Wednesday, November 10, 2010

Am Currently Painting Chicken

Me? I eat mo chicken any man ever seen.

But that's not the point. The point is, it is possible that a few people reading this were once, a long long time ago, in the dining room of my parents' house in Fairfax, Virginia. It is less likely that members of that particular group remember three mostly black and white Japanese woodcuttings of chickens hanging on the wall. Representational, but wonderfully abstract in the way Asian art can be. Wonderful works, I always thought. Someday, I always thought, they were going to be mine.

Naaah. I walk in the house one day, now a grown-up, and notice that they were no longer on the wall. Where are the woodcuts? I ask. Sold them, my father responds. Why? I ask. Somebody paid me $5,000 for them.

Now this is a man who lived a comfortable, middle class life. Never really hurt for money. Certainly didn't need to liquidate the Estate to pay, say, the electric bill. But hey, what do you do? You should have seen what he did to my brother's desk. But that's a different story.

Anyway, all this by way of announcing that we are all scarred by life. By our parents. Man, I wish I had those chickens now.

So fast forward to an opening at the Axelle Gallery a week or so ago, featuring a painter named Brian Keith Stephens. And let me tell you, dear reader, the man is the chicken king. The Chicken King! Like Jim Morrison with the fucking chickens.

Me? I eat mo chicken any man ever seen. But that's a different thing.

Anyway, this is just some of the guy's chicken paintings (he also does cattle, people, etc.)



Personal favorite? Second one from the top left. Titled Are You A Lover and priced at 11K. Which, the record should show, is about a third what I get for an annotated work. Although it's not about the money, dear reader.

So, one thing leads to another and I saunter up to the guy and suggest, in so many words, that I'd trade one of my paintings for one of his. Words are exchanged (not in a bad way, the way the phrase "words are exchanged" might suggest) and I still get the impression that he doesn't want to exchange chicken paintings (He says something like "I think I already have enough chicken paintings" to which I respond "I eat mo chicken any man ever seen", but I don't think he gets it), but he buys into the idea of me sending him a picture of my at-that-time-still-to-be-painted chicken painting and seeing what happens.

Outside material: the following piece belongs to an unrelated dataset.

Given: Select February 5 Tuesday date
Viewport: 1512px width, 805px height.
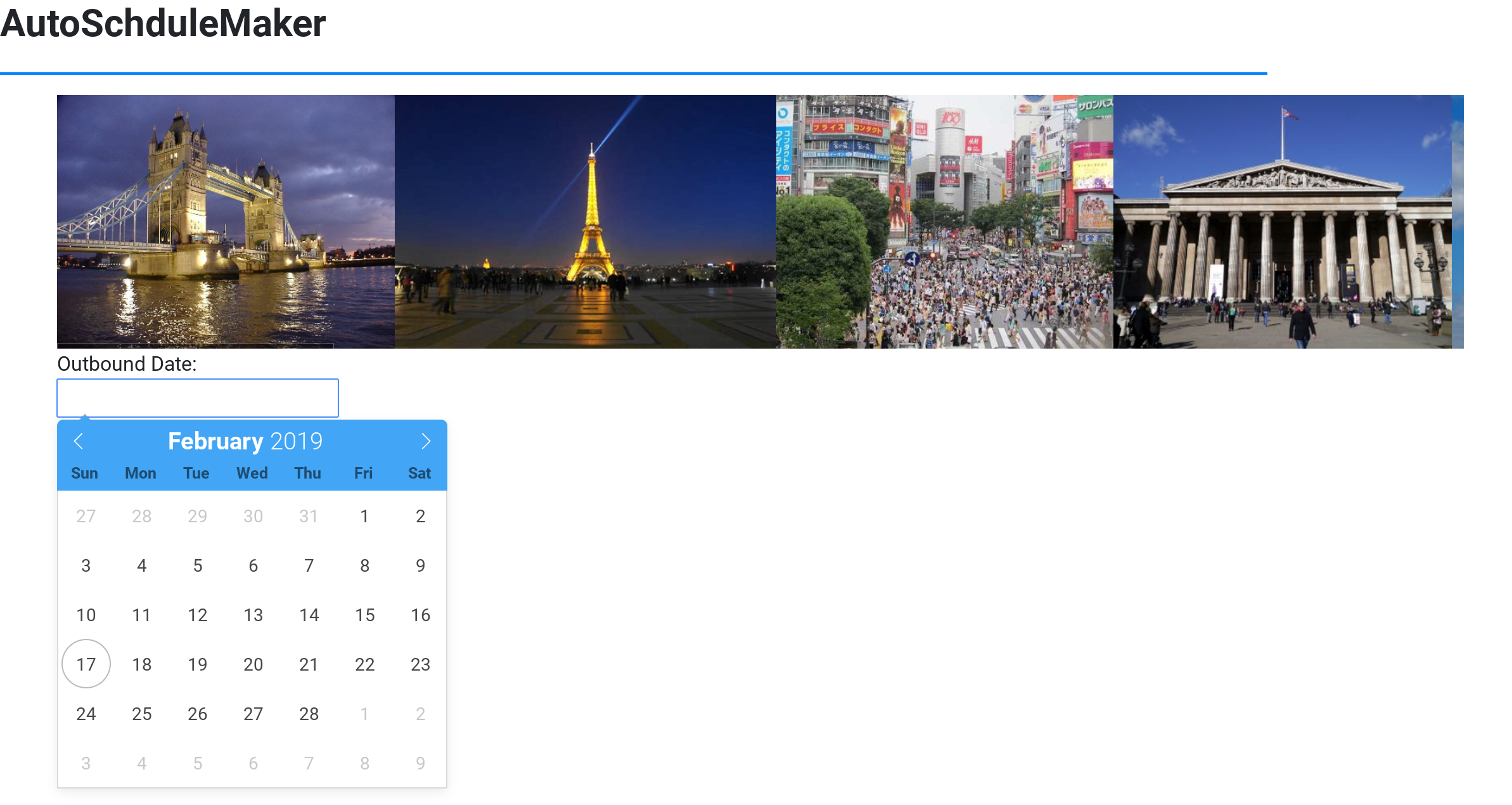Looking at the screenshot, I should pyautogui.click(x=198, y=565).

Which is where we stand now. Do you remember this image?



Well it ended up looking like this (although the general color representation is truer in the one above rather than the one below--too green):



Despite how terrible it looks, there is something to the thing. And to unleash that particular something, I'm gonna rotate it counter-clockwise 90 degrees, black out the white swirls, and reinterpret this photo of a Japanese bantam rooster on the upper third.



I'm then gonna scrawl, as is my wont, the words (represented here roughly):

With the advent
Of more humane
Butchering techniques,
It's good to be
A chicken
In America.

A haiku of a sort, one might suggest

Photos to follow. And then we'll see what the hell I'm talking about.
Brief personal aside: If, in my dotage, I become a blues guitarist, I think my nomme de bleux will be Mo Chicken.